■ The data ■
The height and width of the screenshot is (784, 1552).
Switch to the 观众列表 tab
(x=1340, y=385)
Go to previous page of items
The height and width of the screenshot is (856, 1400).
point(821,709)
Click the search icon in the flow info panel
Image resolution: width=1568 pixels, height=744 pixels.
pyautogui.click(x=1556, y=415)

■ Problem to work on ■
Reproduce the full listing above, keeping every line intact.

■ Output of the task ■
The height and width of the screenshot is (784, 1552).
Switch to the 观众列表 tab
(x=1340, y=385)
Go to previous page of items
The height and width of the screenshot is (856, 1400).
point(821,709)
Click the search icon in the flow info panel
Image resolution: width=1568 pixels, height=744 pixels.
pyautogui.click(x=1556, y=415)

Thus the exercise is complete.